Mary A. Troost having died since the transcript was filed in the court, the suit was renewed in the name of Michael Dively, who had been appointed administrator de bonis non with the will annexed of the said Grillis.

It is maintained for the appellant that the order of the Probate Court in suspending the letters testamentary of Mary A. Troost and her authority under them, was unauthorized by *195law, and it is claimed that the only case in which such a power can be exercised by the Probate Court is, where the will is presented in that court for proof in the common form, that it is only when there is a contest concerning the will in that court, that any authority exists to suspend the functions of the executor named'in the will, and appoint a temporary administrator. This view is manifestly erroneous, and such a construction would so restrict the operation of the law as to render it almost, if not quite nugatory. The 13th sec., art.’l of the administration law provides, that if the validity of a will be contested, or the executor be a minor or absent from the State, letters of administration shall be granted during the time of such contest, minority or absence, to some other person, who shall take charge of the property and administer the same according to law under the direction of the court; and account for and pay and deliver all the money and property of the estate to the executor or regular administrator when qualified to act. (1 W. S. 72). The statute concerning wills provides, that if any person interested in the probate of any will shall appear within five years after the probate or rejection thereof, and by petition to the Circuit Court of the County contest the validity of the will, or pray to have a will proved which has been rejected, an issue shall be made, etc. (§ 29, 2 W. S., 1368). These provisions have been the law of this State since 1825, and being in pari materia should be construed together as parts of different statutes relating to the same subject matter, and having the same object. When thus viewed, the meaning of the section of the administration law above quoted becomes obvious.

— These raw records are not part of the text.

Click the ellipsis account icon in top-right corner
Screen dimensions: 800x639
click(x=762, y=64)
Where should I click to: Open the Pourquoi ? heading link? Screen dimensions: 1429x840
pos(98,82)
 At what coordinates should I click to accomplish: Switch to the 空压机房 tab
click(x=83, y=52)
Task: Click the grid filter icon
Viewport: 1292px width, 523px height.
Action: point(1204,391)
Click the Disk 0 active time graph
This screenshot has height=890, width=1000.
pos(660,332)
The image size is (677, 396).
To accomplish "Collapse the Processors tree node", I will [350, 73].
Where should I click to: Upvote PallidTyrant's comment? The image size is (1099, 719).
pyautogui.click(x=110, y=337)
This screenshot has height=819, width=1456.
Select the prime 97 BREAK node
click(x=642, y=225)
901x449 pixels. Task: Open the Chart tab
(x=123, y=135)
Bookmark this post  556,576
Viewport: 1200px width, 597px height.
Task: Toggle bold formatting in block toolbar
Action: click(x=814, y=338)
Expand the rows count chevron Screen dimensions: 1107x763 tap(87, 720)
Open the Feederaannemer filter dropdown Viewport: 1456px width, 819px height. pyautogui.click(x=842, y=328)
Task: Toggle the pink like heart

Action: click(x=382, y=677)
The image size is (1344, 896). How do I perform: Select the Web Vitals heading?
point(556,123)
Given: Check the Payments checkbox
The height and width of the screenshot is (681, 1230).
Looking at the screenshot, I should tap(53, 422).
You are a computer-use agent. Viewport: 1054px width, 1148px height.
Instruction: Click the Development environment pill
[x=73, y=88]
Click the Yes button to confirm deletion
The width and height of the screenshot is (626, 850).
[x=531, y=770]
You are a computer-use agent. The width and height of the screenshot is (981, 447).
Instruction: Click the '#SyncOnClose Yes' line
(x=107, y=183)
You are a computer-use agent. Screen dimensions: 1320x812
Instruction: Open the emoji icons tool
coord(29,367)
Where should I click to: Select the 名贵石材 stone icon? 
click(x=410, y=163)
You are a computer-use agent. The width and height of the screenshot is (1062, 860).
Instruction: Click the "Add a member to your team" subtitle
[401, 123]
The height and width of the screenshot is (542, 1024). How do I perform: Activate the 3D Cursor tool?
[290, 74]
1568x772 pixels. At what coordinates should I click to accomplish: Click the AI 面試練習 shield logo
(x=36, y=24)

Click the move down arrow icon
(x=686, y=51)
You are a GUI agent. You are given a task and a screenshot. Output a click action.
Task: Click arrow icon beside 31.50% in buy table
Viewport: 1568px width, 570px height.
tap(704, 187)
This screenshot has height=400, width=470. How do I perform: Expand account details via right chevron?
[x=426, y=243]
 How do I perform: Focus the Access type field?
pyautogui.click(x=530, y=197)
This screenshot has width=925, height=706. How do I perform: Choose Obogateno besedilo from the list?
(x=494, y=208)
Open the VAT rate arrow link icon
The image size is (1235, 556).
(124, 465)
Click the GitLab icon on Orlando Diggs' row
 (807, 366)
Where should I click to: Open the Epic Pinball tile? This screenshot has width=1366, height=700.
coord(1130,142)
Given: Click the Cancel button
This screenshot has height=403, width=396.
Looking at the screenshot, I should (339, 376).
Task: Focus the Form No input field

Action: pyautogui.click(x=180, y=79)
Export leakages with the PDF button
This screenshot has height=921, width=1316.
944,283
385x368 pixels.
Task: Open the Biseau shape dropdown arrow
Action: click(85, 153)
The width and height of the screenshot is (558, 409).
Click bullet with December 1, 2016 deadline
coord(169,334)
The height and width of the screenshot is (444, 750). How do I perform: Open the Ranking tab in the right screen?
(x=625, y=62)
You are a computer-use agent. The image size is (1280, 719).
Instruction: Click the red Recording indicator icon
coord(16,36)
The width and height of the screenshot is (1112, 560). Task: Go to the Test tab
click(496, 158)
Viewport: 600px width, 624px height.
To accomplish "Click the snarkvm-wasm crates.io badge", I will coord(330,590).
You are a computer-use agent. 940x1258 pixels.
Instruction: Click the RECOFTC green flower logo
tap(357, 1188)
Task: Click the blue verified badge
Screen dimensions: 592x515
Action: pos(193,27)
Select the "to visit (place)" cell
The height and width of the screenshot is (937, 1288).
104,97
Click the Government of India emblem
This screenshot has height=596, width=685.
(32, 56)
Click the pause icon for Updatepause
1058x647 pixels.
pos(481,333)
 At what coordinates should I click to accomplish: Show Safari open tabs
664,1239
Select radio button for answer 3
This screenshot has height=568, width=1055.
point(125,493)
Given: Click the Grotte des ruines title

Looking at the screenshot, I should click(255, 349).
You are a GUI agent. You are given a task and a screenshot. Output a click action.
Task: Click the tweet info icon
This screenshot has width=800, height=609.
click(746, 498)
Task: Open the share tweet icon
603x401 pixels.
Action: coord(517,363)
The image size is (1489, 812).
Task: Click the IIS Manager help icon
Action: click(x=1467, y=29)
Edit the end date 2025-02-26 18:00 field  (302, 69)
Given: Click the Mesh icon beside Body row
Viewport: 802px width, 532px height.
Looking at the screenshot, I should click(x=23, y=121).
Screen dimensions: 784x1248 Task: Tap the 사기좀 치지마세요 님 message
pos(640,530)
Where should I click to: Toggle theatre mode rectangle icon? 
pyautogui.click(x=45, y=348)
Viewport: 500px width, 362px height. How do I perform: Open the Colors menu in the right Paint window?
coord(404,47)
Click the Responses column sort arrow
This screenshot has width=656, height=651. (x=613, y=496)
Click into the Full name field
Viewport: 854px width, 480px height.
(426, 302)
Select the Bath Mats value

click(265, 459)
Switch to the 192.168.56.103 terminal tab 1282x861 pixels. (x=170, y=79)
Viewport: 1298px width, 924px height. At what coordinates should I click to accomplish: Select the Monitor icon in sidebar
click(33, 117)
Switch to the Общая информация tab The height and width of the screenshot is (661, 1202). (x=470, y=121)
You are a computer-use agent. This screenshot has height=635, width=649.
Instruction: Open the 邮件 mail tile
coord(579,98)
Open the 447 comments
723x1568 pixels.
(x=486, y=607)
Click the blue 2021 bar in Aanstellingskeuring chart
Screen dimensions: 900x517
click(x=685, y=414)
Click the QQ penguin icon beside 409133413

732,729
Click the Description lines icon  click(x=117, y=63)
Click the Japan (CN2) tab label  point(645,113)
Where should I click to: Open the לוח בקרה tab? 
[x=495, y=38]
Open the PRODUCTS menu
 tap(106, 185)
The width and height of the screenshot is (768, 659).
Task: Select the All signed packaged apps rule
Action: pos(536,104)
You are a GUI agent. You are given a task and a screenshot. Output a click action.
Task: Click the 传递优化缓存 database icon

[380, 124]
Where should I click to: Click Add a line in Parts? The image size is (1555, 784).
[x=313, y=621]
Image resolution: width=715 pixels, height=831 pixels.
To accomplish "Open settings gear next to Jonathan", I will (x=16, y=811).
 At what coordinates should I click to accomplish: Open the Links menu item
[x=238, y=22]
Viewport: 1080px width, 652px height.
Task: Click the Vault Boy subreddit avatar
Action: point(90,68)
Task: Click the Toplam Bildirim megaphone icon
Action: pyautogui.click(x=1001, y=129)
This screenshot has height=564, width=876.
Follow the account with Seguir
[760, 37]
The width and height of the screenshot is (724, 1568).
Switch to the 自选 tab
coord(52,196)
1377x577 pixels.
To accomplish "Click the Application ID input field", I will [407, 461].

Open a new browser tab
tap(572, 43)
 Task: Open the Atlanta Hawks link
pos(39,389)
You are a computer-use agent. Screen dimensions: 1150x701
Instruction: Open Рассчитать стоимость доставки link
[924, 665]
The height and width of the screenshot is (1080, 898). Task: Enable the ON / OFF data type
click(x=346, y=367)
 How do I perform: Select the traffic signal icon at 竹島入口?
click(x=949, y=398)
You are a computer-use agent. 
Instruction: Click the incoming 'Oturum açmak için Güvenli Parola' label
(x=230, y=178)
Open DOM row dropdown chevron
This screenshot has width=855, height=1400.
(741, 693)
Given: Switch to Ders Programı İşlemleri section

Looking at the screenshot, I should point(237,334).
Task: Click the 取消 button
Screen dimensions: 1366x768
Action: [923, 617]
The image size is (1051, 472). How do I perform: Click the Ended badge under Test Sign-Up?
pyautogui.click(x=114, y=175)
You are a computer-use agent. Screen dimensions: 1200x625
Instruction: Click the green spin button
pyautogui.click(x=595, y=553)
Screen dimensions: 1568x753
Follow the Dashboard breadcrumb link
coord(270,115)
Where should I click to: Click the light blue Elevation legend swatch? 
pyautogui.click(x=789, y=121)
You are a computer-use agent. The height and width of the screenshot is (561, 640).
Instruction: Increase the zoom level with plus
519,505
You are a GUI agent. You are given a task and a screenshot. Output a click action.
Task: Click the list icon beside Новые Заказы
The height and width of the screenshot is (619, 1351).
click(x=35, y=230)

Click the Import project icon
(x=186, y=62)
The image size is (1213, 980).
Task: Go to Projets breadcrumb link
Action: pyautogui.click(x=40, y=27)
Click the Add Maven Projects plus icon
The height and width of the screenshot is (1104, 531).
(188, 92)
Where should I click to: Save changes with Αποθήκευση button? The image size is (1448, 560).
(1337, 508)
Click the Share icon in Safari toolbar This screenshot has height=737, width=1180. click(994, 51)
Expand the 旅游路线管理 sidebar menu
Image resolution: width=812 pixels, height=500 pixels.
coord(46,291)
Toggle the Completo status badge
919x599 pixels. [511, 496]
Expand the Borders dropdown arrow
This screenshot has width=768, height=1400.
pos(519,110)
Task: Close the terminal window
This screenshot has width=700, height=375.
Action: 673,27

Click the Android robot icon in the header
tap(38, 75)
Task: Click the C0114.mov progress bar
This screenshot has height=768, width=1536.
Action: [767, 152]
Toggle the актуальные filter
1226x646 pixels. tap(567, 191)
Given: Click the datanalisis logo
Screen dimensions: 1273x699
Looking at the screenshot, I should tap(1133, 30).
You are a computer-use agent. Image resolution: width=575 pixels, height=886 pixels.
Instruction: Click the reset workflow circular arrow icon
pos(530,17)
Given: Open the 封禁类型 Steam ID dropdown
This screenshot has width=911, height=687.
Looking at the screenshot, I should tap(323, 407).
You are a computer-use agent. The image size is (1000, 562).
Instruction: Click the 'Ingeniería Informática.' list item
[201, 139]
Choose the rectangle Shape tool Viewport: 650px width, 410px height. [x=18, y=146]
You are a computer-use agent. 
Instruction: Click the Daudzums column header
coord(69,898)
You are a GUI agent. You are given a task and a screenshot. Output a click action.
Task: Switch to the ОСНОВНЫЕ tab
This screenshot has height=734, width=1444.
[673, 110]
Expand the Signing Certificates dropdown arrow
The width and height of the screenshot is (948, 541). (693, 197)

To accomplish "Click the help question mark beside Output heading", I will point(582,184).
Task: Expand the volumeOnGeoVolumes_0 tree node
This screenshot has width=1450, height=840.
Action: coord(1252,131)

In the proceeding to set aside or establish a will in the Circuit Court, all persons interested in the estate of the deceased, must be made parties either as plaintiffs or defendants. This is always necessary when the will is presented for proof in the solemn form. On the contrary when the will is produced for probate in the common form, no notice or citation to the parties in interest to appear is required by law, or necessary. If it be conceded however, that persons interest*196ed in the estate may appear, and contest in the Probate Court the validity of a will, or the sufficiency of the proof on which it is proposed to admit it to probate, yet if the act be so construed as to limit the authority of the Probate Court to the appointment of a temporary administrator, pending such proceedings only, the manifest object of the act would be but partially attained, if not wholly defeated. The result of such a construction would be, that in cases where the will is either admitted to probate without opposition or contest as in the case at bar, or rejected and proceedings are subsequently instituted in the Circuit court to contest its validity, or to have it proved, which may continue for years before a final adjudication is had, the power of the Probate Court in this respect, would be exhausted, at a point where it is most important that it should begin and be called into exercise. The act invests the special administrator with such large powers in the management of the estate, as clearly to imply that the litigation concerning the will would be likely to cause much delay, which might result in detriment to the estate and those interested therein, if no provisions were made for its administration and control in the mean time, by some other than the executor, whose authority depended upon the result of such litigation. It is evident therefore to my mind that the law was enacted in view mainly, if not solely, of the proceeding which is authorized ■ by the statute concerning wills above quoted.

The judgment of the Circuit Court is affirmed.